GOAL OF THE EXERCISE:
All of the data is to be repeated verbatim.
(DATA TO USE Opens)
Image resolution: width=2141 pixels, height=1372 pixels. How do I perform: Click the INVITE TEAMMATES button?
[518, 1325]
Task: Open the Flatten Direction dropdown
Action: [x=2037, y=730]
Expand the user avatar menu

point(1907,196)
(DATA TO USE Closes)
SOLUTION FOR THIS TASK:
Image resolution: width=2141 pixels, height=1372 pixels. How do I perform: Click the INVITE TEAMMATES button?
[518, 1325]
Task: Open the Flatten Direction dropdown
Action: [x=2037, y=730]
Expand the user avatar menu

point(1907,196)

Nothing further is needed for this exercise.